◆ **Exercise requirements**
A: In the commentary on Donald Trump, what did Trump reportedly promise John Kasich he would be in charge of?
B: Retype the passage of the commentary on Donald Trump between "Does Donald Trump" and "and foreign policy.", inclusive.

◆ **Text**
· · · ·

Does Donald Trump matter at all? He is plainly most interested in ego gratification, and the bad substantive things that are happening during his presidency are clearly the results of other people's efforts—although he is evidently enthusiastic about the evil that he brings to the world.
He does not read and is proudly ignorant of policy issues, and he thinks that he could run his businesses at the same time that he serves as president (though he magnanimously declines to do so, at least publicly).
Trump infamously offered his vice presidential slot to Ohio governor John Kasich last summer by promising that Kasich would be in charge of both domestic and foreign policy.
Maybe Trump's presence in the White House now is entirely an ego trip coupled with the benefit of exacting vengeance on his many perceived enemies, while letting other people do the awful things that popped into his head at various points while campaigning.

· · · ·

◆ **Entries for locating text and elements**
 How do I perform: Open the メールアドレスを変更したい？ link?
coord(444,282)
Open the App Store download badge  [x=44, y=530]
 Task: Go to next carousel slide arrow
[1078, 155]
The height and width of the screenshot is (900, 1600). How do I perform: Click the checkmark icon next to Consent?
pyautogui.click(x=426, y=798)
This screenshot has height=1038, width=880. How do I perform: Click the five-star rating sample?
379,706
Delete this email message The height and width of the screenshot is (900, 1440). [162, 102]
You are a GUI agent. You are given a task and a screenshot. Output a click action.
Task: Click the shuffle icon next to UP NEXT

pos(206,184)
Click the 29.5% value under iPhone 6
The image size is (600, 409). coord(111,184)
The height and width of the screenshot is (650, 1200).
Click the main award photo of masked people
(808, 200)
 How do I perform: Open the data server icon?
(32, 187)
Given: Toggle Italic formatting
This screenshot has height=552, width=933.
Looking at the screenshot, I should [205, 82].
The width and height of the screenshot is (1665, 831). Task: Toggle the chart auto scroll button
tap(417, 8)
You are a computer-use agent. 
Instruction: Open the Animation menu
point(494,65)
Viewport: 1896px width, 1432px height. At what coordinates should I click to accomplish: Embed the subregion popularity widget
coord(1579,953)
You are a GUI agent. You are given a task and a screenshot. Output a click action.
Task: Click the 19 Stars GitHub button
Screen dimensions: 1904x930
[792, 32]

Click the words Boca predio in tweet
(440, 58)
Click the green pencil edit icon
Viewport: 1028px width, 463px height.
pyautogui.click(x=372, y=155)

· · · ·

◆ **The answers**
A: Both domestic and foreign policy.

B:
Does Donald Trump matter at all? He is plainly most interested in ego gratification, and the bad substantive things that are happening during his presidency are clearly the results of other people's efforts—although he is evidently enthusiastic about the evil that he brings to the world.
He does not read and is proudly ignorant of policy issues, and he thinks that he could run his businesses at the same time that he serves as president (though he magnanimously declines to do so, at least publicly).
Trump infamously offered his vice presidential slot to Ohio governor John Kasich last summer by promising that Kasich would be in charge of both domestic and foreign policy.